#### 取り組む課題:
A) 研究会の記事によると、講師を務めたのは誰ですか。
B) 研究会の記事で①から③の番号を付けて挙げられている項目を、すべて書き出してください。
C) 賃借人の死亡と残置物の処理を扱った研究会の記事を、最後の文の後から書き継いでください。

昨日、SG阪神いきかた研究会を開催しました。
テーマは、「賃借人の死亡と残置物の処理に関するモデル条項」。
講師は、帆風法律事務所の佐藤啓介弁護士です。
昔々の賃貸借契約には、保証人がいないことが多いですよね。
この入居者がお亡くなりになった場合、家主のニーズは、
早く明け渡してもらって次の人に部屋を貸したい。
でも・・・
①借主が亡くなる=契約が消滅するわけではない
②中の物品→勝手に捨てていいわけではない
③身寄りがない=「誰も相続しない」わけではない
要は、保証人や親族等の連絡先がわからなければ、
相続人を追跡して、賃貸借契約を解除してもらう必要があるわけです。
でも、今まで没交渉だったから、相続放棄されることが多いんですね。
皆様もご存じの通り、相続放棄は、
「相続の開始があったことを
知ったときから3ヶ月以内」。
同居の親族なら、知ったとき=死亡日なんでしょうけど、
疎遠になっている子なら、家主が追跡をして、連絡した日。
この子が3ヶ月後に放棄した場合は、
第二順位の父母や祖父母に連絡して、これが「知ったとき」。

#### 提供資料:
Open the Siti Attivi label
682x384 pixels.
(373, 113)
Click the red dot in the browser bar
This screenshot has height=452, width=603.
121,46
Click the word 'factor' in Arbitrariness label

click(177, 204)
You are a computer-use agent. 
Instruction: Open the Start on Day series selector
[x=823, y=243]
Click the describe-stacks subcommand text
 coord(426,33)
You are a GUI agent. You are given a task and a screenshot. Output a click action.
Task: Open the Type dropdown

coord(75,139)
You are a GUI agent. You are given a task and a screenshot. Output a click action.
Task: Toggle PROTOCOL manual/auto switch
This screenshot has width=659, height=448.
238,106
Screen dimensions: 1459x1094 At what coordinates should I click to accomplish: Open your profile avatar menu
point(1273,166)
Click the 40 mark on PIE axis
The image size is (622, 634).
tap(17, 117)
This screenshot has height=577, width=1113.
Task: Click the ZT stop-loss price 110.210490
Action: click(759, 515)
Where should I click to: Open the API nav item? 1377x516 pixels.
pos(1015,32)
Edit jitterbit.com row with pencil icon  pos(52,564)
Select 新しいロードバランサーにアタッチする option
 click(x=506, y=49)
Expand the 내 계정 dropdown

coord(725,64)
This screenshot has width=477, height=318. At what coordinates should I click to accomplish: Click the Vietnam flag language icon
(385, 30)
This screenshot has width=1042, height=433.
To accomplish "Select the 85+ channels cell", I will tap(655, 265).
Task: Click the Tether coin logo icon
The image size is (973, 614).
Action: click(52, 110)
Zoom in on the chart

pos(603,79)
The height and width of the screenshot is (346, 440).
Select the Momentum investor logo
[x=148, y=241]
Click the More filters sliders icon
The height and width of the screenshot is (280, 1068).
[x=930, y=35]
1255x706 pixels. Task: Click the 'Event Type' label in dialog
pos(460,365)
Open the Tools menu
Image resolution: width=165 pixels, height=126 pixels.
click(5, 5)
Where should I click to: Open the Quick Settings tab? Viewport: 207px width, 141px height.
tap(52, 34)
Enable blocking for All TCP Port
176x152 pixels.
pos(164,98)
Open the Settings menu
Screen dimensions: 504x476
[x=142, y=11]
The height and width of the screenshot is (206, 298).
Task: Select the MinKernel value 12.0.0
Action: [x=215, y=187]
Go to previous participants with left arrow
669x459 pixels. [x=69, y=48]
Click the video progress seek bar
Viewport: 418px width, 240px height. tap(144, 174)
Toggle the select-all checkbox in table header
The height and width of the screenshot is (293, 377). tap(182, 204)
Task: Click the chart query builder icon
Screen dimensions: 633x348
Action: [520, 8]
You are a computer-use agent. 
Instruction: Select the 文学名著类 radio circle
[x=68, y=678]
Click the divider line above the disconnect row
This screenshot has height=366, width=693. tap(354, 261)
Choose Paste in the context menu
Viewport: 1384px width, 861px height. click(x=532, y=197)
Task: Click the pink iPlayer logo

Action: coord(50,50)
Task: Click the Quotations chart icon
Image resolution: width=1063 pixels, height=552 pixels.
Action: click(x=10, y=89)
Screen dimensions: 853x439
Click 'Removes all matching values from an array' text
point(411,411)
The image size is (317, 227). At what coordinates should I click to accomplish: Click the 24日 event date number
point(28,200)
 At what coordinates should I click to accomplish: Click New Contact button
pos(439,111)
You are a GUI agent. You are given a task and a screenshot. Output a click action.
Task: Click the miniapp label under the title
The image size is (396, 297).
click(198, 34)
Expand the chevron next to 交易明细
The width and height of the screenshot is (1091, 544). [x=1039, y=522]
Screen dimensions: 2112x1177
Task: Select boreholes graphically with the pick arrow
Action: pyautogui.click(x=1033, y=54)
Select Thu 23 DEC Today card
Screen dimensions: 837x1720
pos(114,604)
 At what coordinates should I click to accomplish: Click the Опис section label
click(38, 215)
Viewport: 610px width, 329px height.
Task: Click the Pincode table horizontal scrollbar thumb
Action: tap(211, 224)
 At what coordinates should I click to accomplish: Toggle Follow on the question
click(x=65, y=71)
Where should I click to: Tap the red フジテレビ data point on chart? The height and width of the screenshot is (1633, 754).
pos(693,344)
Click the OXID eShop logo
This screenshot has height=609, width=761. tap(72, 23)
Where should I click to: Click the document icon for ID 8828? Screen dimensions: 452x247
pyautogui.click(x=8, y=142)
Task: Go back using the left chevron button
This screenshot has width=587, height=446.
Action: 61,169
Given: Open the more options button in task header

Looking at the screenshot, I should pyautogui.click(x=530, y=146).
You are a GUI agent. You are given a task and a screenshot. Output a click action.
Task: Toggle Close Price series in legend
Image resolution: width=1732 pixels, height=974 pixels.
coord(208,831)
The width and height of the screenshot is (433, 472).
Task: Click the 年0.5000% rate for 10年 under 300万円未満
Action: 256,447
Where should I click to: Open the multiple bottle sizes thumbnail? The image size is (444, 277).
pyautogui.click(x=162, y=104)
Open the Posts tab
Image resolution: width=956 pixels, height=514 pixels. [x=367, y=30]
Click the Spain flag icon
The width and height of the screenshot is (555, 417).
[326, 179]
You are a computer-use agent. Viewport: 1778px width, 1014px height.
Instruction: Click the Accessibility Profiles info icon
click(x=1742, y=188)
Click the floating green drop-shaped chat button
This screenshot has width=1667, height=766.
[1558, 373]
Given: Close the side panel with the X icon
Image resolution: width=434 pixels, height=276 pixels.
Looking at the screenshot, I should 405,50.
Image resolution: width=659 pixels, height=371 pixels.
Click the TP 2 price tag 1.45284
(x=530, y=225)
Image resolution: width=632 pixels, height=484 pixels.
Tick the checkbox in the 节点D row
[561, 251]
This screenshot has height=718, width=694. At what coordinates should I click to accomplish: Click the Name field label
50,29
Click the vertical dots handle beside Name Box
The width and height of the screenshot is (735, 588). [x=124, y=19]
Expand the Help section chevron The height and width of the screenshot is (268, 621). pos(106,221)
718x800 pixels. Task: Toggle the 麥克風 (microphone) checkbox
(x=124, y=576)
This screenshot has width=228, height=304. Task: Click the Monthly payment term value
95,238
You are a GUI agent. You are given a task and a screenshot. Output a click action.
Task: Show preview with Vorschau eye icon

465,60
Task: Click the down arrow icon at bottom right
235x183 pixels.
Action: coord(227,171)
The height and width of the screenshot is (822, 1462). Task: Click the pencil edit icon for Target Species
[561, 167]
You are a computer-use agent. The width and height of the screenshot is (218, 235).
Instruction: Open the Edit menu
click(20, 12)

#### 解答例:
A) 帆風法律事務所の佐藤啓介弁護士です。

B)
①借主が亡くなる=契約が消滅するわけではない
②中の物品→勝手に捨てていいわけではない
③身寄りがない=「誰も相続しない」わけではない

C)
父母が3ヶ月後に放棄した場合は、
第三順位の兄弟姉妹に連絡して、同じくこれが「知ったとき」。
兄弟姉妹も3ヶ月後に放棄した場合、
ようやく相続人不存在が確定するわけです。
ここまで、子が判明してからMax9ヶ月!
おまけにここから、相続財産清算人申立てがスタート・・・_| ̄|○
家主のニーズは何でしたっけ?
早く明け渡してもらって次の人に部屋を貸したい。
こんな長期塩漬けのリスクを抱えるくらいなら、
家主が高齢者の入居を拒否するのも理解できますよね。
そこで、単身高齢者の居住の安定確保を図るため、国交省が令和3年に、
「残置物の処理等に関するモデル契約条項」を策定しました。
要は、保証人がいない単身高齢者向けの、
賃貸借契約解除や残置物処理などの死後事務委任契約案です。
→
残置物の処理等に関するモデル契約条項の活用ガイドブック家主がこのモデル条項を取り入れるメリットは、
・契約窓口がわかる → 相続人調査が不要に
・明渡しまでの期間が短縮される
・賃貸借契約の間口が広がる(=高齢者にも貸せる!)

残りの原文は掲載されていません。